11 Responses to “About”

  1. Per Elof said

    Your doing really well here, you are developing a nice eye and a nice sense of gesture which is the essence and life in the visual plane.
    Thank you for leaving a comment in my sketchbook, I wish you the best of luck, it looks bright from what I’m seeing.

    PENR

  2. Krystal Wilford said

    Hi Andrew,

    I am also studying to be an illustrator or an animator, whichever I feel I can progress at more. I am currently attending the Art Institute in Austin, TX. I am taking a Drawing & Anatomy class in which I have a project entailing me to find a piece of work that encompasses the “pelvis”. I did a google search and found your drawing the nude male model standing against the wall. Very well done. Part of the assignment is to find a quote from the artist about “anatomy”. I can pull stuff from what you posted already, but I thought I might ask you if you have anything more to say about it. I took a look at the rest of your work and man… you are amazing!! Even more so because you are still in high school. Awesome work. Thanks for your time and hope to hear from you soon.

    • Thanks so much for choosing me for your assignment–it’s a real honour! I am not sure which image in particular it was that you chose, however.

      As for quotes on anatomy, I again am not entirely sure what sort of thing you are looking for, so I will just write out a few thoughts on it.

      The study of anatomy is perhaps the most important endeavor an artist can undertake. When I first began to get serious about drawing I began with the human anatomy. I bought some books on it, and carefully read them while copying out all the drawings. It is through copying that you learn. But when studying anatomy you learn more than just anatomy. You learn how to convey an object in space, how light interacts with an object, how important it is to understand something before being able to draw it, how to observe etc. Everything you learn from studying anatomy can be applied to other areas of art; I would not be where I am today without studying anatomy. It is said that if you can draw the figure, you can draw anything–this is a very true statement. Every single illustrator or animator out there has at some point studied anatomy.
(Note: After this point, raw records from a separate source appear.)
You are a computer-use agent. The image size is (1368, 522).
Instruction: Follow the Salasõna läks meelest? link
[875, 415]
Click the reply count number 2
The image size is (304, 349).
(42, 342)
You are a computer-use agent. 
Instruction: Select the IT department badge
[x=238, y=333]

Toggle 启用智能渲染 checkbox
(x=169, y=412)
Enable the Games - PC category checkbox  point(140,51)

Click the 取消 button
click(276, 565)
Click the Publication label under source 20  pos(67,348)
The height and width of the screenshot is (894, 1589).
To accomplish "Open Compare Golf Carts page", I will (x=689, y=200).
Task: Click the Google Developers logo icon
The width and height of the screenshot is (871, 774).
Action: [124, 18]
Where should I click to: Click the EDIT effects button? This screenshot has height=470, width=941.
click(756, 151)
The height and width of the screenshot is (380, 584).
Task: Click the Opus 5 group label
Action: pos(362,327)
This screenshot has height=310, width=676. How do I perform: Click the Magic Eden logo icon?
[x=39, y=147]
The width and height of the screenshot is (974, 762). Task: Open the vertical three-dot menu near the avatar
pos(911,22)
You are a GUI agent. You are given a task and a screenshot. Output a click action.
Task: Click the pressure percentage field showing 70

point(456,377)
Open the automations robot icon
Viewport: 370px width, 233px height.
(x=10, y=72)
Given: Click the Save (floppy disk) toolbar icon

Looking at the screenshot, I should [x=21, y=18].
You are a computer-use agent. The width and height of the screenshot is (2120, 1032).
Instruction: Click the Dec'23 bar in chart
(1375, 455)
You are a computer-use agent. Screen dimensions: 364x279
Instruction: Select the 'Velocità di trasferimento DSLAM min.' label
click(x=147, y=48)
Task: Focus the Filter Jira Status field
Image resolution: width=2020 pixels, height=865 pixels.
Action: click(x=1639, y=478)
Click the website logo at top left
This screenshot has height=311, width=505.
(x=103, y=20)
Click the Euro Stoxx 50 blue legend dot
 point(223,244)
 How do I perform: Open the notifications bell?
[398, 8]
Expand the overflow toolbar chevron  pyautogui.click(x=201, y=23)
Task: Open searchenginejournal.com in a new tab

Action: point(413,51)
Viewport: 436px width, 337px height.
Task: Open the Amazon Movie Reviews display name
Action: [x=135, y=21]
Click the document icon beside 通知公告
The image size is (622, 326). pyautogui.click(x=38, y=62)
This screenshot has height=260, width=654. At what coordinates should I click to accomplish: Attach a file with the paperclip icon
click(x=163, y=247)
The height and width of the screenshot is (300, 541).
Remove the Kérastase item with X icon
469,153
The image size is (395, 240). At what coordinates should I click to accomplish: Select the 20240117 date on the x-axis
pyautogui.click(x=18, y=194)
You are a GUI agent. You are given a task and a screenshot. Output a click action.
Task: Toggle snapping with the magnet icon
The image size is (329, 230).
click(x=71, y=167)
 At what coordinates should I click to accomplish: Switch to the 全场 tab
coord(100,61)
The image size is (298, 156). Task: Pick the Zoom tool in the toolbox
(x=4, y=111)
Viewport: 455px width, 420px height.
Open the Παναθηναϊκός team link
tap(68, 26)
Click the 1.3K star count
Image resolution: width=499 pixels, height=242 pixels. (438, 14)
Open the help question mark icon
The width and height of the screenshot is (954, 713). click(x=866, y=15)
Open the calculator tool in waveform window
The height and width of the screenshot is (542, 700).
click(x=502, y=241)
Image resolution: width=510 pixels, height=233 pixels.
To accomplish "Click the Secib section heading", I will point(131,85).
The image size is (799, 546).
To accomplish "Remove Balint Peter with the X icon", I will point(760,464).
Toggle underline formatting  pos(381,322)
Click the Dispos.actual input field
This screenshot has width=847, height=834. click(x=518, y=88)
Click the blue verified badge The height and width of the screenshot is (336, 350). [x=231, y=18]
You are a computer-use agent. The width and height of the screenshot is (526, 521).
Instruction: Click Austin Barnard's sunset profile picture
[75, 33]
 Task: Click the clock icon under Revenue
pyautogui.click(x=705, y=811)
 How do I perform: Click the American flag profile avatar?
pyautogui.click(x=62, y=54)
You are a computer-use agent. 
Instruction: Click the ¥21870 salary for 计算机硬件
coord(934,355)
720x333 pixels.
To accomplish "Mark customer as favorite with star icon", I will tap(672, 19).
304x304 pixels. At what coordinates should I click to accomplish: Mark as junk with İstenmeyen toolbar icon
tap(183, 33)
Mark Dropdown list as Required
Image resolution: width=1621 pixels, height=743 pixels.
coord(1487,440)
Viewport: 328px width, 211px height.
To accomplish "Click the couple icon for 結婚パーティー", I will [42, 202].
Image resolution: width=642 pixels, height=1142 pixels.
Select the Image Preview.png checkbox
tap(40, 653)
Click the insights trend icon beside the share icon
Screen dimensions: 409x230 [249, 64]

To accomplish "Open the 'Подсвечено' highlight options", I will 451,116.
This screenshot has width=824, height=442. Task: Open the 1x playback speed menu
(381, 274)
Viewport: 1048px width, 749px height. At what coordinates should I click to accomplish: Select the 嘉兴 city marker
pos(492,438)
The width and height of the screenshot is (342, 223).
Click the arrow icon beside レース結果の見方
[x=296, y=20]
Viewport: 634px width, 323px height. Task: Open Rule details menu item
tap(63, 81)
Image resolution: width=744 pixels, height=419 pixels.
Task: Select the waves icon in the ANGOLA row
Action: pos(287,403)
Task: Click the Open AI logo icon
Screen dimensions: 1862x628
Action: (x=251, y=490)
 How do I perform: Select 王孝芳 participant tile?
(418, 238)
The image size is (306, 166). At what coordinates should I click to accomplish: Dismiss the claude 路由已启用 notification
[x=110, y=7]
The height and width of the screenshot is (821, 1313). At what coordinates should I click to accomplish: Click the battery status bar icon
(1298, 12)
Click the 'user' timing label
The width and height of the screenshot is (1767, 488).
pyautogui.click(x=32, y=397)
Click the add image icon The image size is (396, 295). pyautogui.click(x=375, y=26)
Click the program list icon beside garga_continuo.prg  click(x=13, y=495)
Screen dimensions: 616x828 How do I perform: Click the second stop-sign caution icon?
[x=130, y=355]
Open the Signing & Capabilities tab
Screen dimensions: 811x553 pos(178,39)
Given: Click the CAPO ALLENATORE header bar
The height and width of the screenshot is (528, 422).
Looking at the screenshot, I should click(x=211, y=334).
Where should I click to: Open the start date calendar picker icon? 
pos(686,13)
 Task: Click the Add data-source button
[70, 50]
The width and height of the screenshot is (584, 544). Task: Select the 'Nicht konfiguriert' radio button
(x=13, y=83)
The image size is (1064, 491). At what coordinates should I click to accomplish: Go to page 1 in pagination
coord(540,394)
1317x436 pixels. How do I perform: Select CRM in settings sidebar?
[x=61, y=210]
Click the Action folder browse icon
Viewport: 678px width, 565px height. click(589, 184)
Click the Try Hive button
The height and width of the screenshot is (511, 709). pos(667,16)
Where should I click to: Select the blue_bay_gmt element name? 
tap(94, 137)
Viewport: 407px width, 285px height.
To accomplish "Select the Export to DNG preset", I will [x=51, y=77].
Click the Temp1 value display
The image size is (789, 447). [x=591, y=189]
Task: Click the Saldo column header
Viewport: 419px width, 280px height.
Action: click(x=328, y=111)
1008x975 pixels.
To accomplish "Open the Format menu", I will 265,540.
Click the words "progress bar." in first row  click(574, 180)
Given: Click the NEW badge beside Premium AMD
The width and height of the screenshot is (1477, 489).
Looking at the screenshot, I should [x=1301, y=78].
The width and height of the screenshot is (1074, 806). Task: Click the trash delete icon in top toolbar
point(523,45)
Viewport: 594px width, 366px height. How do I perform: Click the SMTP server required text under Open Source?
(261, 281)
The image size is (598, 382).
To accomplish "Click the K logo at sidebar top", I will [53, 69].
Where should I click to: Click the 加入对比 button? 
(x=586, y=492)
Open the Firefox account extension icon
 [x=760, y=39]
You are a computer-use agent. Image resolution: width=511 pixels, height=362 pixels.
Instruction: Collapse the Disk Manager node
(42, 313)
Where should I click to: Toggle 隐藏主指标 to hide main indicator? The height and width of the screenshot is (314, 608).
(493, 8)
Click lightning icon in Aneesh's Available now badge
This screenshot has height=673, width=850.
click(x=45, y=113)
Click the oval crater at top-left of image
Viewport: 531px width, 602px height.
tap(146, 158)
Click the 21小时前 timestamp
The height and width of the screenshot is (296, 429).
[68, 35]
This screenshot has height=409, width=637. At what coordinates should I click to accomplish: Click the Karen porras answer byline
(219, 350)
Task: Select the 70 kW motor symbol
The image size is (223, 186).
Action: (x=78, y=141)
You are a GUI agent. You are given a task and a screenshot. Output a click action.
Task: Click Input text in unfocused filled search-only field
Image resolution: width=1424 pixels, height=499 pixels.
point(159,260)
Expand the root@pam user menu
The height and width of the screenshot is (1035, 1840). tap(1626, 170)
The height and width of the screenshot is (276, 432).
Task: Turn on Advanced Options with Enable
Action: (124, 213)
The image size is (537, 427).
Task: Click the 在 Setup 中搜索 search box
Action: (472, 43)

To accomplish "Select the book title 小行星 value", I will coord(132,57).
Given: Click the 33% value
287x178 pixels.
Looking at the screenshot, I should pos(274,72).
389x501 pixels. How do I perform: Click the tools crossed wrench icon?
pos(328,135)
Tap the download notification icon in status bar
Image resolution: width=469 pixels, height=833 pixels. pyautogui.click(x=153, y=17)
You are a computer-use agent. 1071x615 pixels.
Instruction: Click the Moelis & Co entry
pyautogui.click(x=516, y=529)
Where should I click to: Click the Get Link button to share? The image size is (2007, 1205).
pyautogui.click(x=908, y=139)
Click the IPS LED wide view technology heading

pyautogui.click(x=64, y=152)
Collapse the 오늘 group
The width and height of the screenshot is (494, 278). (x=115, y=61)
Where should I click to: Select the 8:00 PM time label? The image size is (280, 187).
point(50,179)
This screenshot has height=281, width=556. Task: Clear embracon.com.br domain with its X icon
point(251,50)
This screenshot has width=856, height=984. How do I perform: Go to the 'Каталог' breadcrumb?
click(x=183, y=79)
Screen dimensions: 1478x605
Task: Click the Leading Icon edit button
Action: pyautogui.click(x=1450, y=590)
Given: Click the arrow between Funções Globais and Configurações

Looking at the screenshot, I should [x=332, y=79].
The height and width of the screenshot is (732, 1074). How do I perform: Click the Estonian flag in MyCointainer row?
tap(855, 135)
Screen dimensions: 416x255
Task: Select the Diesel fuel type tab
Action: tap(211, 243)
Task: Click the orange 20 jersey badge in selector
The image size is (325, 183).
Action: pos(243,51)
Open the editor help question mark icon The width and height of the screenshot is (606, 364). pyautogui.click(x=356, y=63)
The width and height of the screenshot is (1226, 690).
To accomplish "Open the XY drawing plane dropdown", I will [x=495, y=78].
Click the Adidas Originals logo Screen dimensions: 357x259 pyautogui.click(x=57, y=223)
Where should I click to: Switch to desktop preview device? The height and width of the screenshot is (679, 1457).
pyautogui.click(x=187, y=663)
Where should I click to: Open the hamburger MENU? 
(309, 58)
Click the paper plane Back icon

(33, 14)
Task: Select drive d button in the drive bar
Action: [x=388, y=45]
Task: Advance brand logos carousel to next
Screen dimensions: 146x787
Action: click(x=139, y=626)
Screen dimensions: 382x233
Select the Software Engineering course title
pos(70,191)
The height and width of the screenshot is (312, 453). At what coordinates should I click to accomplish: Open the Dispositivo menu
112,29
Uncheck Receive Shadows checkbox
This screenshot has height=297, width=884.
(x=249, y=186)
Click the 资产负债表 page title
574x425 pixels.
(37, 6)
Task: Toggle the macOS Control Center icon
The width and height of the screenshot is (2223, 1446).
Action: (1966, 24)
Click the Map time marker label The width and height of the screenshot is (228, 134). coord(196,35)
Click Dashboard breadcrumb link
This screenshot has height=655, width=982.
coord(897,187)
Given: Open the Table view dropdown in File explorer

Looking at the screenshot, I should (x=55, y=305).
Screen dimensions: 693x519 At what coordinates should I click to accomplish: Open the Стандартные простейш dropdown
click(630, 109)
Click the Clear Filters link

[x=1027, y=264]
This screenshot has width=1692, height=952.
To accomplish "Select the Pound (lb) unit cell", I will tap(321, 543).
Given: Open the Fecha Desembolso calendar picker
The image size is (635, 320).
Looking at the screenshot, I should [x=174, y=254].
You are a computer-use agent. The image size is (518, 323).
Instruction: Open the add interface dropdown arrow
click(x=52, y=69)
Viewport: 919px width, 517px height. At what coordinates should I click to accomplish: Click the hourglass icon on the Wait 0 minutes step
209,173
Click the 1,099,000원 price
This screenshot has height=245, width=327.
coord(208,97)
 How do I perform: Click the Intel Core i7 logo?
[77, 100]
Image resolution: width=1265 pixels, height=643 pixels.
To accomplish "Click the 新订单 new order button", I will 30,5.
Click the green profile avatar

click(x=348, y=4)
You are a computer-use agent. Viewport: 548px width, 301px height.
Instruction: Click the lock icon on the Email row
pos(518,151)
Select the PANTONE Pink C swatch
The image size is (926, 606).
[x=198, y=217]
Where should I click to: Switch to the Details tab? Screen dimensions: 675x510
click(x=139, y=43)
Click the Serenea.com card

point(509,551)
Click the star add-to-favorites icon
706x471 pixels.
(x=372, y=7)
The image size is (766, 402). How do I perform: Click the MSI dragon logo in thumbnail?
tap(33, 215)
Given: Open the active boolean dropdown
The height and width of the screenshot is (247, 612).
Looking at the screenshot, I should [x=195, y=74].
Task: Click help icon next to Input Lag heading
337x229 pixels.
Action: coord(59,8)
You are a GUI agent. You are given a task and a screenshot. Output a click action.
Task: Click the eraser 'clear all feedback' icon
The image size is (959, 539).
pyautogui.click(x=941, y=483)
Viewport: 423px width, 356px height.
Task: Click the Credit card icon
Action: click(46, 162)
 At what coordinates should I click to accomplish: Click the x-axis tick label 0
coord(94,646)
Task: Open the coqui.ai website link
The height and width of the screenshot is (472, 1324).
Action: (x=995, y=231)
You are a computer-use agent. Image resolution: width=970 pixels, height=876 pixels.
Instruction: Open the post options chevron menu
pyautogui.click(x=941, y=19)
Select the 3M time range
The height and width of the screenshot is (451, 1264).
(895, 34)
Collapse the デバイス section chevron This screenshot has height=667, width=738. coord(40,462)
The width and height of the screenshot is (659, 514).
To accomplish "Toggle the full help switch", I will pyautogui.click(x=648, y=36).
The human form is ubiquitous, one of the most drawn subjects. Without a knowledge of anatomy it is impossible to draw it well. The better you know the anatomy the faster you will be able to draw the figure, the more accurately, the more solid, the more beautiful. Beyond all this it provides one more thing. Appreciation. Once you learn of the forms of the bones and the various muscles layered on top and the fascia and membranes and veins and tendons all fitting together and changing shape together and sliding over one another–you will have an appreciation like no other. You will see the beauty in all of it and how the human is an extraordinarily complex machine of perfection.

      Anyways, those are just a few of my thoughts on anatomy. I hope it is what you are looking for, and not too cheesy sounding or anything.

      If you need anything else feel free to ask!

      -Andrew

      PS: If you are not aware, I post on the forums on conceptart.org. You may find some quotes from me there as well if you look, although it will take a bit of digging probably since I have quite a number of posts.

      • Sophia said

        Really great stuff! You mentioned in the comment above that when you began drawing, you bought a bunch of anatomy books. Could you please recommend me some good books and/or resources (websites,videos,kits) that you used to help you learn anatomy? Did you do anything besides copy the drawings?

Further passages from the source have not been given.